The task calls for the lines from the start of the entries below through the line with "Screen dimensions: 532x520", given again verbatim, with every picture dropped.

Listed records
- - - - -
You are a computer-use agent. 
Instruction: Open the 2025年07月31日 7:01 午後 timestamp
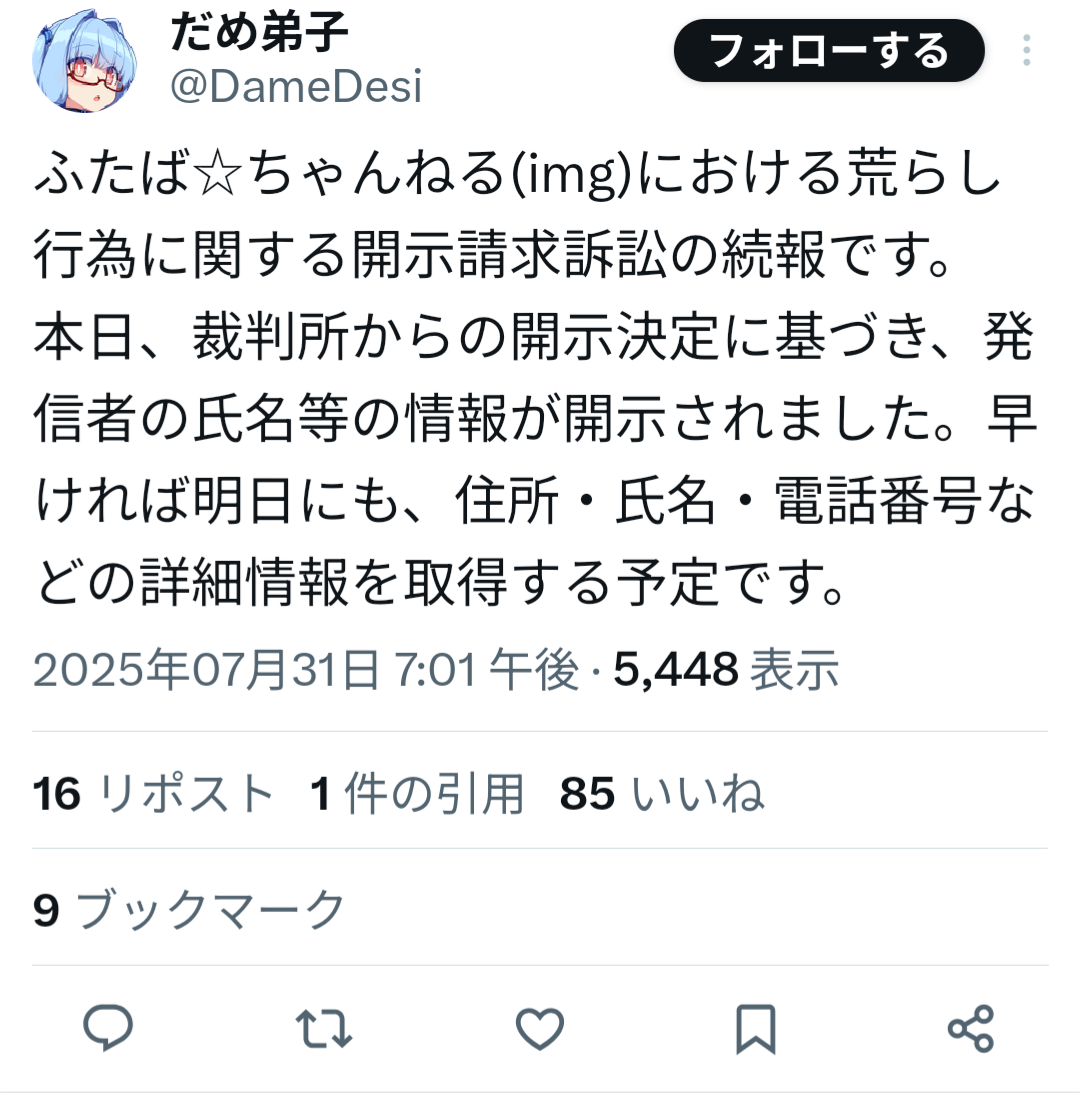coord(306,669)
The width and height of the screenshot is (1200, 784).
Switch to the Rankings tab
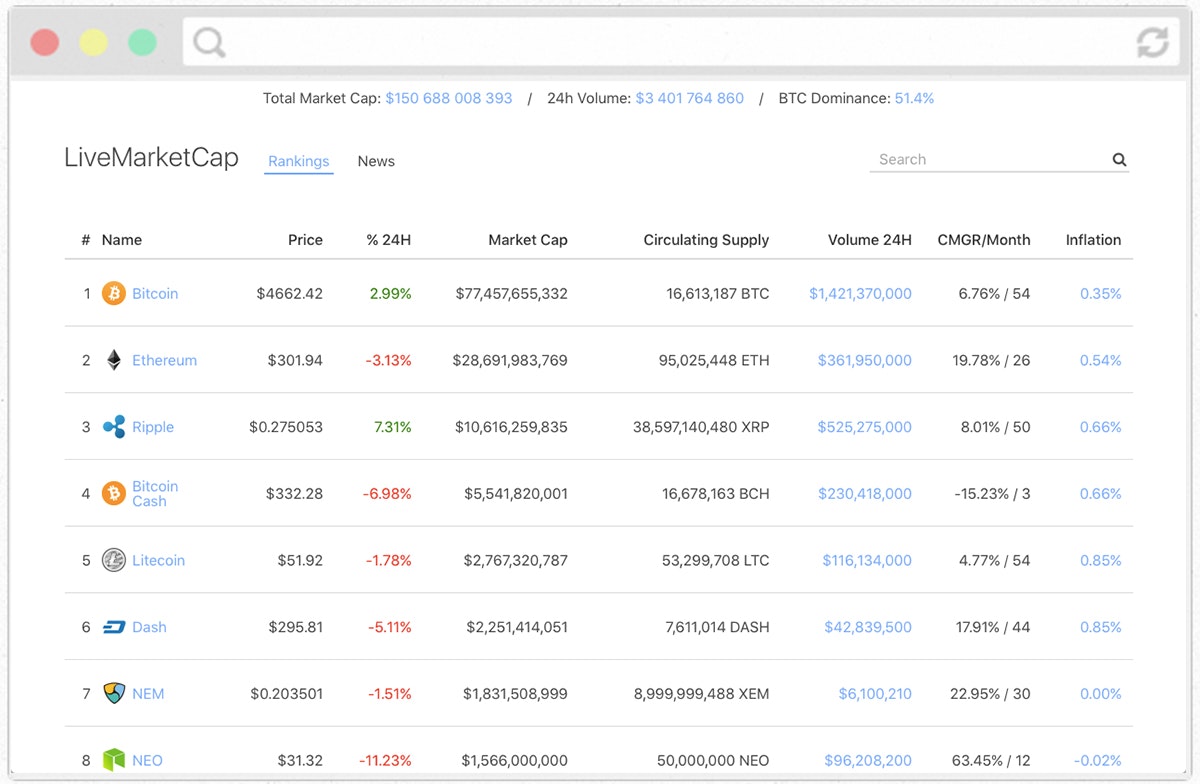coord(298,161)
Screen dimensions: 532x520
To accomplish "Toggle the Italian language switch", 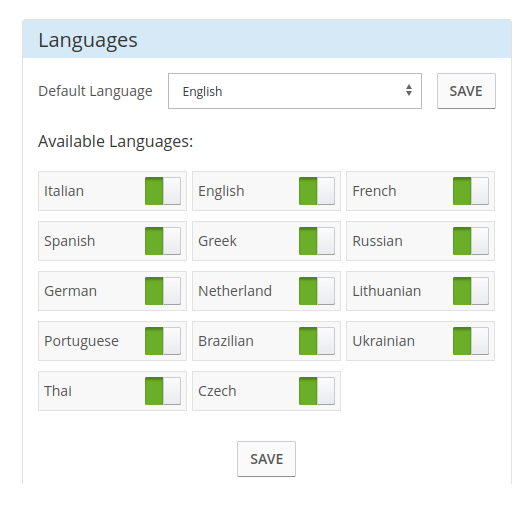I will 163,191.
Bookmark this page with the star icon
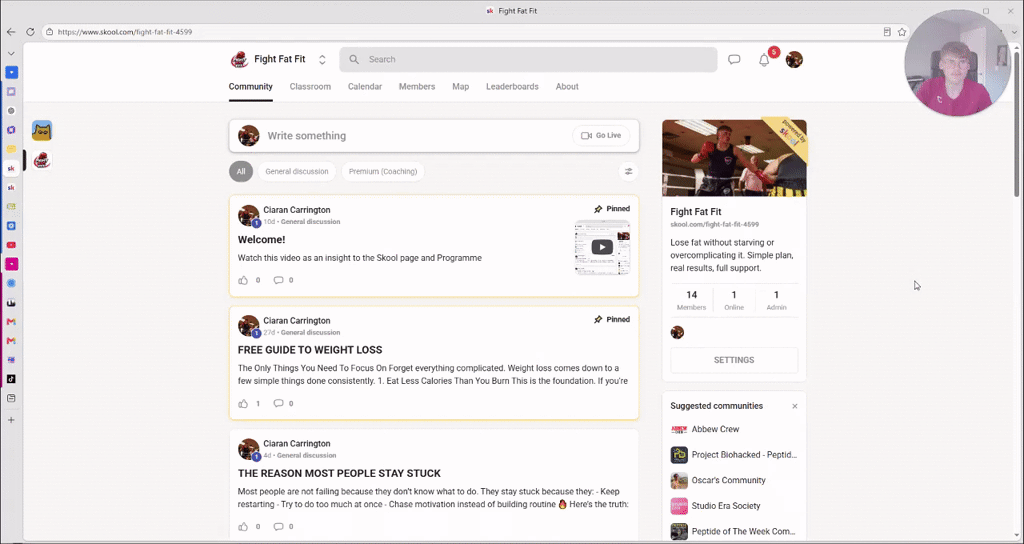The image size is (1024, 544). (902, 32)
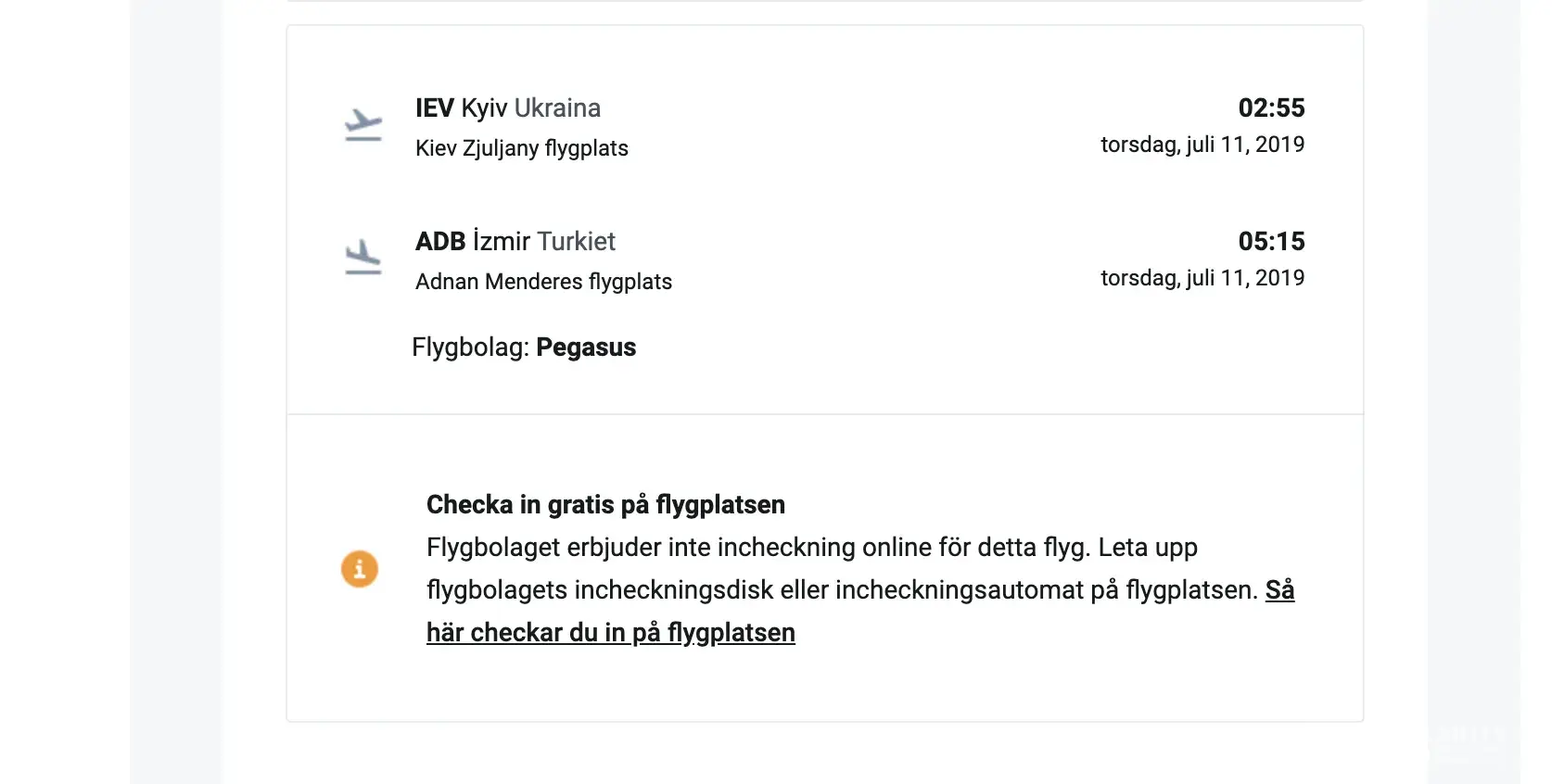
- - - - -
Exercise answer
You are a computer-use agent. 
Instruction: Open the 2025年07月31日 7:01 午後 timestamp
coord(306,669)
The width and height of the screenshot is (1200, 784).
Switch to the Rankings tab
coord(298,161)
Screen dimensions: 532x520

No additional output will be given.